Per-executor wiring (Kubernetes, Celery, LocalExecutor, and any other
executor that surfaces eviction/preemption) is intentionally deferred so
each can iterate against a fixed contract. Persisting FailureDetails on
the TaskInstance for UI rendering is also a separate question.

A few questions worth settling on the discussion:

  • infra_reason as free-form string vs constrained enum — free-form here
    for permissiveness, open to switching.
  • Whether a sibling FailureDetails belongs on on_task_instance_success
    for success-with-warnings cases (out of scope here; the failure path is
    the demonstrably-broken one).
  • Naming: FailureDetails vs InfraFailureDetails vs
    ExecutorFailureContext.

Testing

  • Parametrized TestFailureDetails.test_construct covers five
    realistic executor / reason / metadata shapes (k8s OOM, k8s
    evicted, celery worker-lost, local SIGKILL, unknown reason).
  • test_default_metadata_is_empty_dict and test_frozen lock
    the dataclass invariants.
  • TestOnTaskInstanceFailedAcceptsFailureDetails exercises the
    pluggy-dispatch contract: the new listener receives the payload,
    the legacy listener (no failure_details parameter) still gets
    called.

^ Add meaningful description above
Read the Pull Request Guidelines for more information.

E2E validation

Bug found and fixed during validation

Initial implementation had failure_details: FailureDetails | None = None in the hookspec. End-to-end pluggy dispatch revealed a quirk: when a listener implementation declares the same parameter with a default (failure_details=None), pluggy treats the impl-side default as authoritative and silently overrides the value the caller passed. Removed the default from the hookspec and added an explicit warning to the docstring telling impl authors to declare failure_details without a default.

After-fix runtime check

class New:
    @hookimpl
    def on_task_instance_failed(self, previous_state, task_instance, error, failure_details):
        ...

class Legacy:
    @hookimpl
    def on_task_instance_failed(self, previous_state, task_instance, error):
        ...

caller: hook.on_task_instance_failed(..., failure_details=FailureDetails(executor_kind="kubernetes", infra_reason="OOMKilled", ...))

results:
  ('legacy',)                                                  # legacy listener still fires
  ('new', FailureDetails(executor_kind='kubernetes',
                         infra_reason='OOMKilled',
                         infra_metadata={'exit_code': 137}))    # new listener gets the value

The fix means the impl-side signature must be exactly failure_details (no default). Documented in the hookspec.

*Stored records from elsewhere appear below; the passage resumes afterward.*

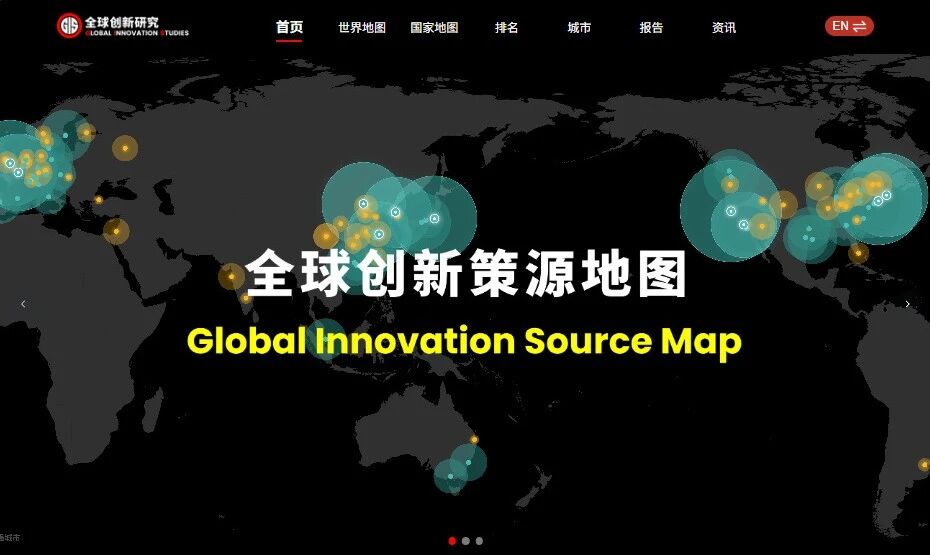Image resolution: width=930 pixels, height=555 pixels.
Task: Click the orange bubble over Scandinavia
Action: [124, 148]
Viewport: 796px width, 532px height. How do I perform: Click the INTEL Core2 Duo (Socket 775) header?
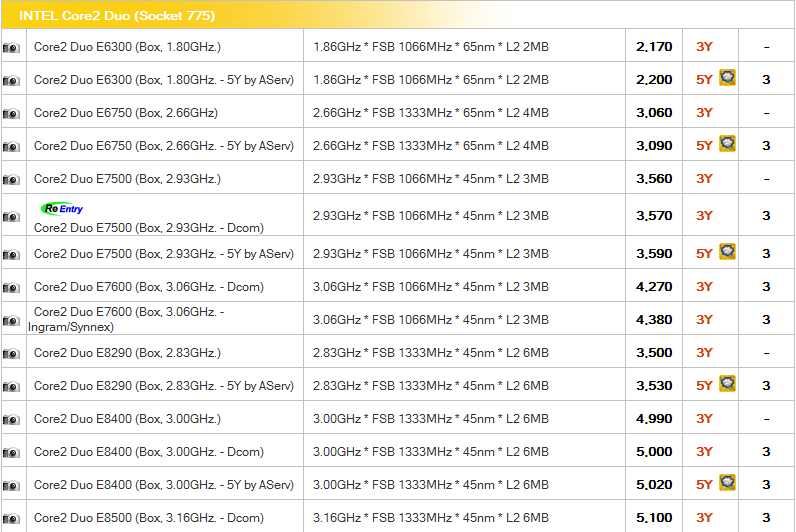[109, 15]
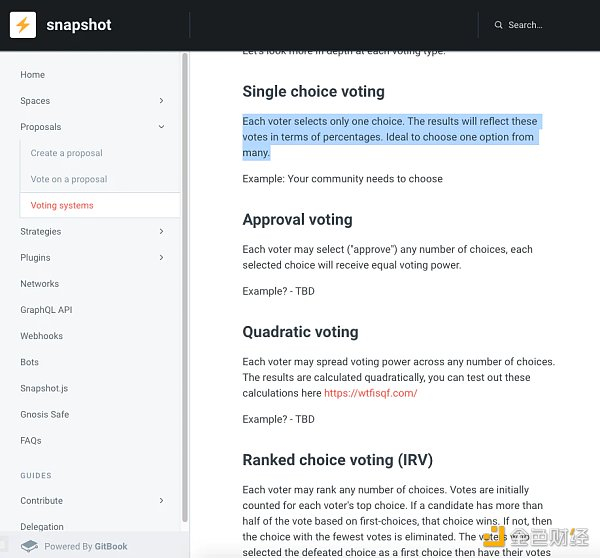Expand the Plugins chevron
This screenshot has width=600, height=558.
point(162,258)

Real e2e validation surfaced another bug — fixed in this PR

Re-ran with airflow standalone against the worktree's editable install and dropped a listener that declares failure_details (no default, per the hookspec docstring). Triggered a failing DAG.

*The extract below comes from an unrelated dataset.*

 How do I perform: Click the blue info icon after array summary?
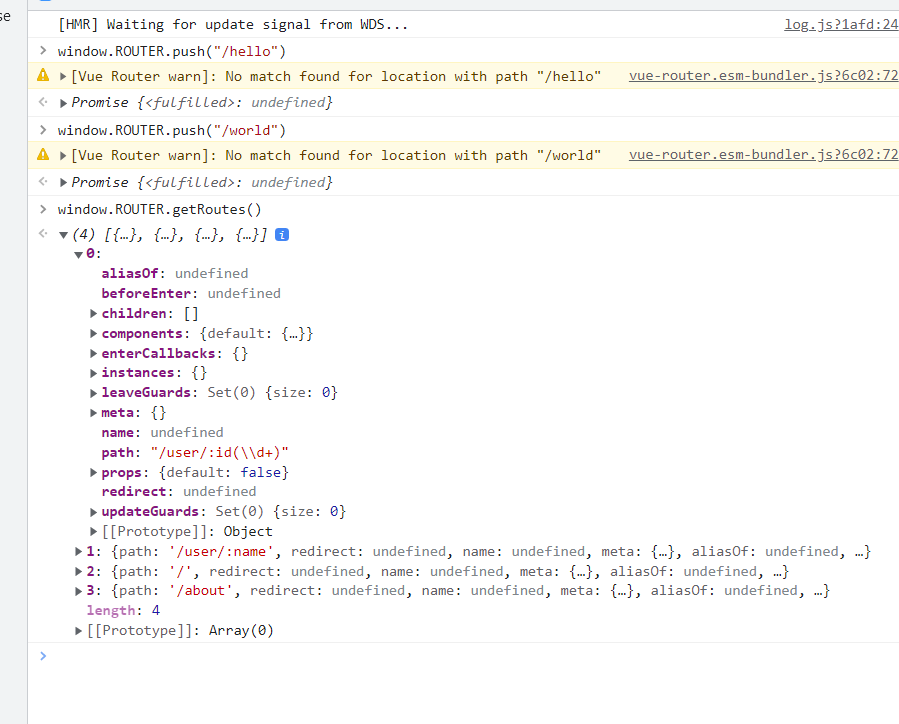pyautogui.click(x=282, y=234)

First run revealed a follow-on bug from removing the default: every existing on_task_instance_failed call site in the codebase (task_runner.py for the worker, taskinstance.py for the API server retry path, _emit_state_listener_hooks for manual API state changes) didn't pass failure_details, and pluggy raised HookCallError: hook call must provide argument 'failure_details' once the hookspec required it. Every task failure on the upstream branch would have hit this.

Fix: pass failure_details=None at every call site until each executor's wiring PR populates it. Commit 9a51cbbe60 updates the three call sites.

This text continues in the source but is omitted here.